In
all the often heated debates about the strategy of development for India,
there is one issue on which there seems to be consensus among all - the
need to provide universal and good quality education at the school level
to all our children. There is good reason for this consensus, which emerges
from some very different initial positions with respect to other matters
of society and economics. At one level, education is a fundamental human
right, without which capabilities for a decent life and effective participation
in society are less likely to be developed. Therefore all our citizens
deserve equitable access to a public school education system of reasonable
quality.
There
is the equally important point about the nature of the society we wish
to have. The primary purpose of education is to build a truly humane society,
democratic and egalitarian, tolerant of diversity and yet with some shared
human values, and to allow all citizens to unleash their full potential
and live with dignity. This of course implies that school education up
to a certain level (ideally ten or twelve years) must be accessible to
all, and that differences in quality of provision should not create monopolisation
by any group of the benefits of being educated, or social inequalities.

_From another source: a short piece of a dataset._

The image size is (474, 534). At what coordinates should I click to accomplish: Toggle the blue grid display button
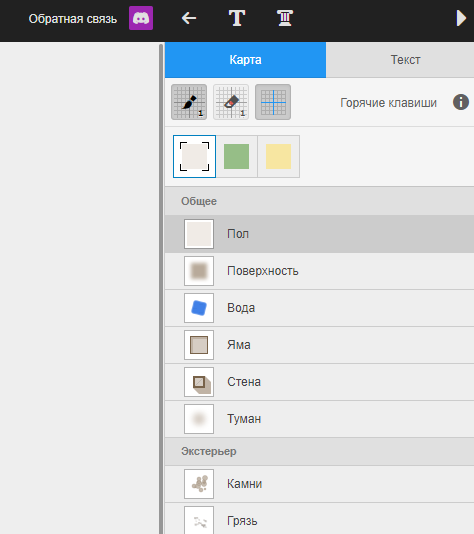click(x=273, y=102)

But even those who are less likely to adopt a rights-based approach to
development or accept the importance of universal education for a good
society, still recognise the critical significance of investing in education.
This is because they know that for sustained growth and all round economic
progress, an educated labour force is absolutely essential. And as economic
tasks become more complex, interdependent and require different kinds
of literacy and numeracy, the importance of higher levels of education
also grows. All the current talk of creating a ''knowledge society'' is
based on the realisation that education must be a major focus of public
intervention.
Therefore, until quite recently it was the case that even those who otherwise
debunked public expenditure in general, accepted the need for public spending
on and provision of basic education. Additionally, in recent times in
India, some of the recognition of the need for more investment in education
is also because of the buzz about the ''demographic dividend''. This is
the fact that our relatively young population can become a huge asset
when most of the rest of the world's population is aging, and this difference
in demographic structure can create a large positive potential for faster
growth. (Of course, this in turn presupposes that productive work can
be found for all of those of working age.)

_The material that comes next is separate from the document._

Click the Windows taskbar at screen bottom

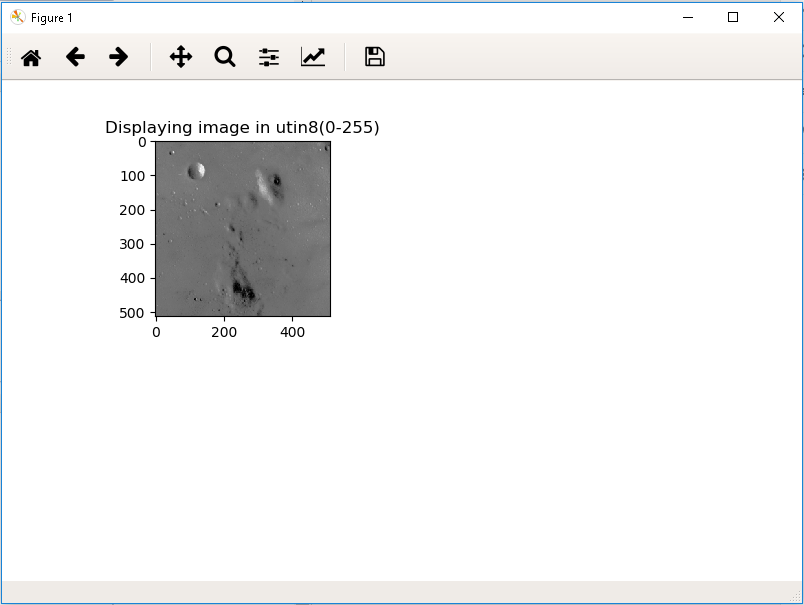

Yet it is precisely in the sphere of ensuring equitable access to quality
education for our people that the development project in India has been
conspicuously lacking thus far. Even today, the official gross enrolment
ratios for children in the age group 6 to 14 years is around 80 per cent,
and effective enrolment is much less. Currently only 56 per cent of children
in the age group 5-9 years are attending school, according to the Census.
More tellingly, dropout rates are very high, with less than half of the
children who join Class I actually completing Class VIII, and much less
than 10 per cent passing the Higher Secondary examination. The situation
is even worse because of social and economic divisions which reduce access.
For example, more than 80 per cent of SC girls and 90 per cent of ST girls
who join Class I do not complete Class X.
This is largely because of huge underprovision and poor quality provision
in the government school system, such that those who cannot afford to
attend private schools are either unable or unwilling to attend school,
and are often deprived of access altogether.
Some of this is because of the very large infrastructure gaps in the public
education system in the country. There are still large numbers of villages
and urban settlements without government schools in the approachable vicinity.
There is also substantial overcrowding in existing schools. According
to the NSS, more than 30 per cent of elementary primary schools still
do not have any pucca building, and another 20 per cent function out of
only one room, which clearly affects both the quality and effectiveness
of teaching in such schools. The average number of instructional classrooms
across all schools is only two.
The inadequacy of other basic infrastructure (separate toilets for girls
and boys, clean drinking water supply, electrical fittings and fans, etc.)
not to mention advanced teaching aids including computers, is also well-established
not only for many primary schools but also for a substantial proportion
of secondary schools and institutions of higher learning.
Then of course there is the shortage of teachers, which forces many students
at different levels to be taught by one teacher. According to a study
by the National Institute of Educational Planning and Administration,
even now, up to 13 per cent of all elementary schools are single-teacher
schools. Nearly 10 per cent of school do not have even one blackboard.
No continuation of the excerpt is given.